» **ASSIGNMENT**
From the entries below, reproduce exactly the line containing "Etsy (144, 2473)", the line containing "Global Fulfillment Network (69, 2403)", and every line in between, with nothing added.
● ● ● ●
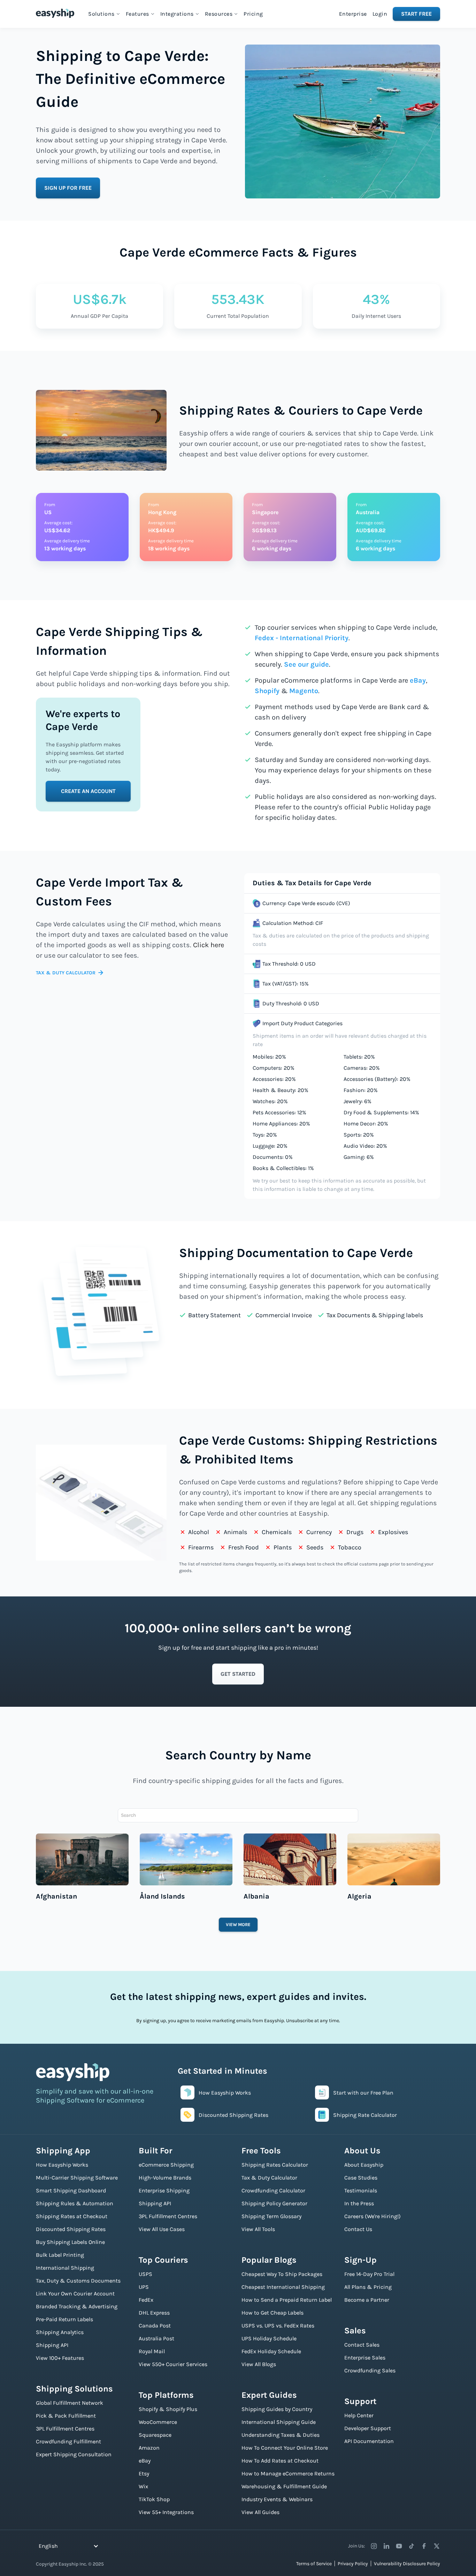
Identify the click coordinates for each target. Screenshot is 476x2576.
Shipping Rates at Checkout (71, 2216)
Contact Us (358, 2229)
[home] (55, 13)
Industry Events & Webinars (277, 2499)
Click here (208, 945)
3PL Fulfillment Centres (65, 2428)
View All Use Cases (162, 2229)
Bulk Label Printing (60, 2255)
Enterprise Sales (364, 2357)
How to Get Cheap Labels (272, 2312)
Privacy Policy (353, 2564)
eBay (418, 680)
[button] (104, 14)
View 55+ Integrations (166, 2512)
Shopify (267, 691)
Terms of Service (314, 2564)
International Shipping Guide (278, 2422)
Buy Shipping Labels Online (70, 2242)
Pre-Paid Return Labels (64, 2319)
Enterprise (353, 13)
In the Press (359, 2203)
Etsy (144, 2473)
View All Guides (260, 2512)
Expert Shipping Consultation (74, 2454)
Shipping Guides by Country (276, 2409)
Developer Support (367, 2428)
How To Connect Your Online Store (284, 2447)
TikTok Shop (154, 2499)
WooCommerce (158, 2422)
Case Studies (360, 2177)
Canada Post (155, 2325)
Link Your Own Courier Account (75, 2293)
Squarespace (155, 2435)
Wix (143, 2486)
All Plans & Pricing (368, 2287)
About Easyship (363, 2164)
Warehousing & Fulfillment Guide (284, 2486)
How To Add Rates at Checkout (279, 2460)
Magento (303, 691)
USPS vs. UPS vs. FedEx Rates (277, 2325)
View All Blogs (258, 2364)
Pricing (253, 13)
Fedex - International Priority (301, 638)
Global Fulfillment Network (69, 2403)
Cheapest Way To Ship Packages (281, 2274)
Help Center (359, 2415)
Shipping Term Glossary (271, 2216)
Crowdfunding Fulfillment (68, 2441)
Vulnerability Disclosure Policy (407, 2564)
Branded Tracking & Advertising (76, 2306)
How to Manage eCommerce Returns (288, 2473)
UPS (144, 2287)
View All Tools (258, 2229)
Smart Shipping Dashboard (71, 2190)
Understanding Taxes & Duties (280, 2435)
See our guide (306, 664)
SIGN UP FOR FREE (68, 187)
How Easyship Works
● ● ● ●
» **OUTPUT OF THE EXERCISE**
Etsy (144, 2473)
View All Guides (260, 2512)
Expert Shipping Consultation (74, 2454)
Shipping Guides by Country (276, 2409)
Developer Support (367, 2428)
How To Connect Your Online Store (284, 2447)
TikTok Shop (154, 2499)
WooCommerce (158, 2422)
Case Studies (360, 2177)
Canada Post (155, 2325)
Link Your Own Courier Account (75, 2293)
Squarespace (155, 2435)
Wix (143, 2486)
All Plans & Pricing (368, 2287)
About Easyship (363, 2164)
Warehousing & Fulfillment Guide (284, 2486)
How To Add Rates at Checkout (279, 2460)
Magento (303, 691)
USPS vs. UPS vs. FedEx Rates (277, 2325)
View All Blogs (258, 2364)
Pricing (253, 13)
Fedex - International Priority (301, 638)
Global Fulfillment Network (69, 2403)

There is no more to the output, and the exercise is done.